Il faggio occupa buona parte dei 19.000 ha di foreste del Parco Nazionale dell’Appennino Tosco-Emiliano (PNATE), dove è la specie largamente dominante sopra i 1.000 m di altitudine e, di conseguenza, ha un ruolo prominente nel regolare il funzionamento degli ecosistemi forestali. Considerando che la finalità principale del progetto PNATE MigAss è quella di studiare la variabilità genetica delle popolazioni di specie forestali presenti nell’Appennino tosco-emiliano allo scopo di favorire la resilienza delle foreste del PNATE anche attraverso interventi di “migrazione assistita” delle specie arboree, l’acquisizione delle conoscenze genomiche necessarie a indirizzare tali misure richiede, preliminarmente, lo sviluppo di un piano sperimentale ottimale. Il piano sperimentare deve necessariamente prevedere un adeguato campionamento di tutte le condizioni ambientali in cui le popolazioni di faggio si trovano a vegetare nel territorio del PNATE e un altrettanto adeguata scelta dei geni da studiare in quanto potenziali candidati nelle risposte adattative locali.

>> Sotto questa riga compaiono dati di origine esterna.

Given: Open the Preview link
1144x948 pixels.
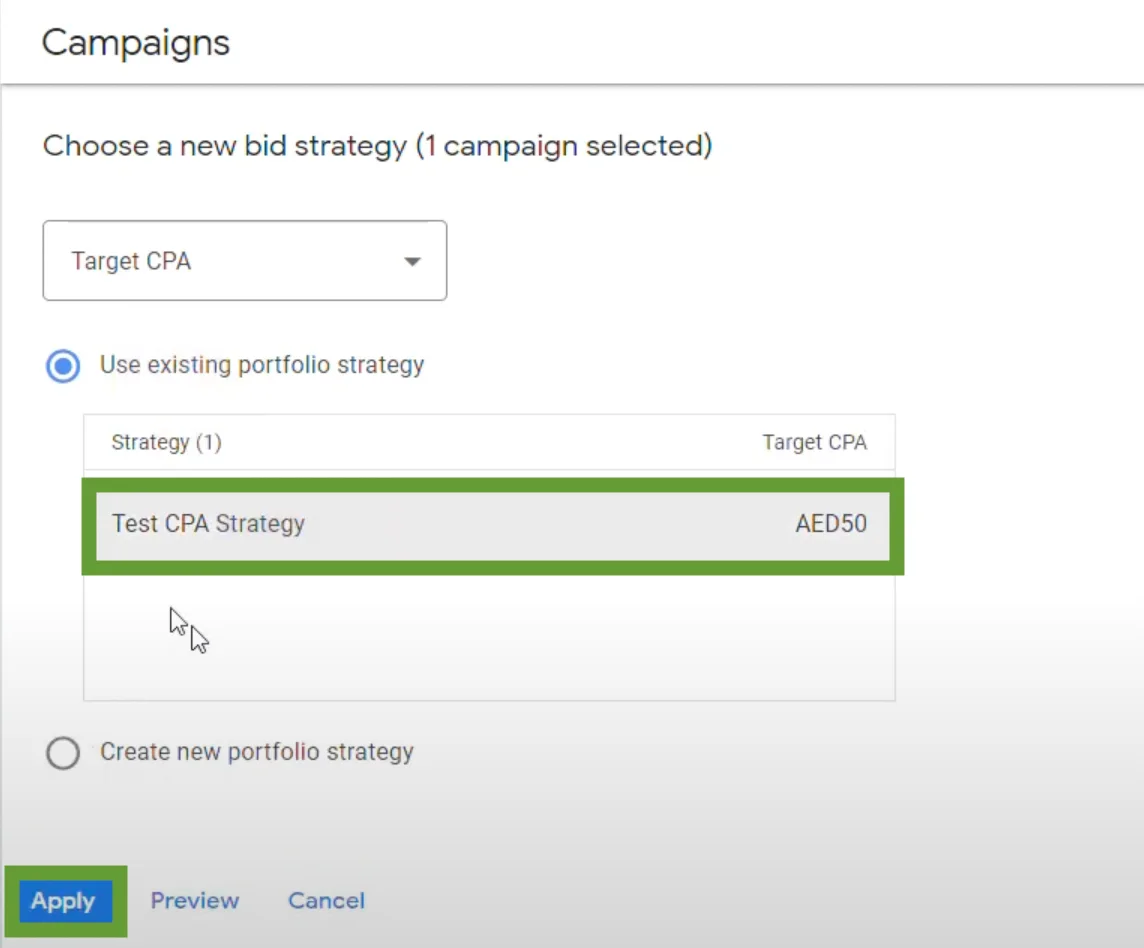Looking at the screenshot, I should [x=195, y=901].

Tale piano sperimentale permetterà, in particolare, di approfondire i livelli di adattamento genetico locale allo stress idrico nel faggio, costituendo il primo passo per:
- definire il quadro conoscitivo necessario alla selezione del miglior materiale di propagazione per le future generazioni;
- individuare associazioni tra varianti genetiche e tratti fenotipici allo scopo di trovare proxy di facile identificazione con cui circoscrivere un ampio numero di piante da utilizzare per la raccolta del germoplasma, da utilizzare poi nelle attività di riforestazione o migrazione assistita.

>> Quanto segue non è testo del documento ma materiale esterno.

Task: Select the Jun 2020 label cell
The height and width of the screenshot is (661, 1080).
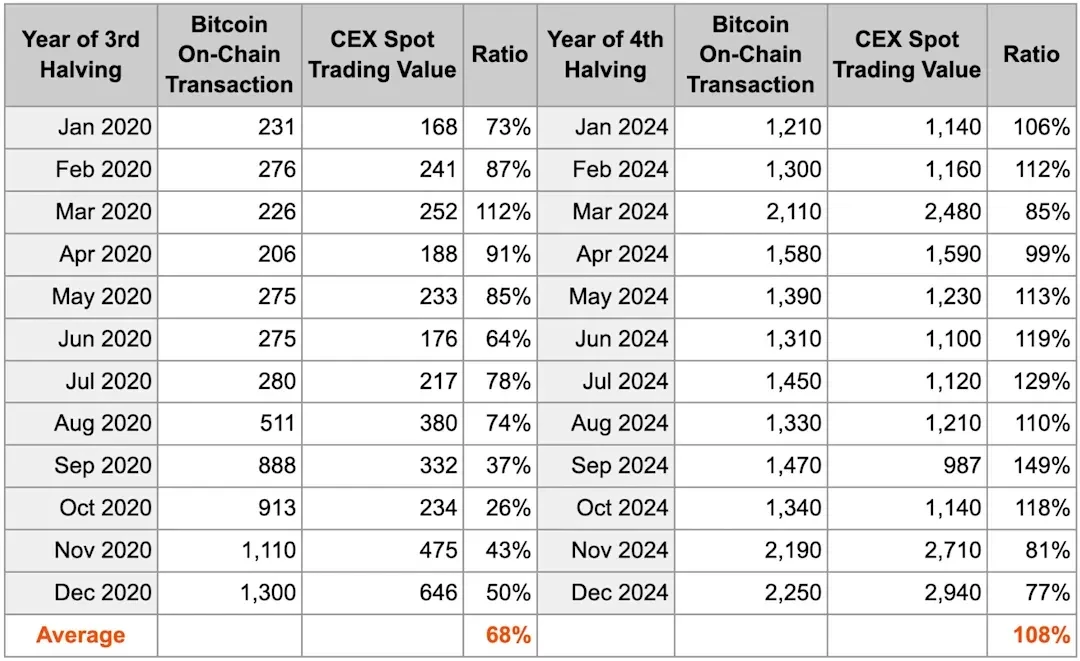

Tali obbiettivi verranno raggiunti grazie alla collaborazione con altri gruppi di ricerca, coinvolti nel progetto dal PNATE per rilevare numerosi parametri fisiologici, fenologici e demografici (ad esempio produzione di seme, densità della rinnovazione naturale, fenologia fogliare e riproduttiva, caratteristiche anatomiche degli anelli legnosi annuali) e analizzare le loro relazioni con gli agenti di stress climatico cronico e acuto.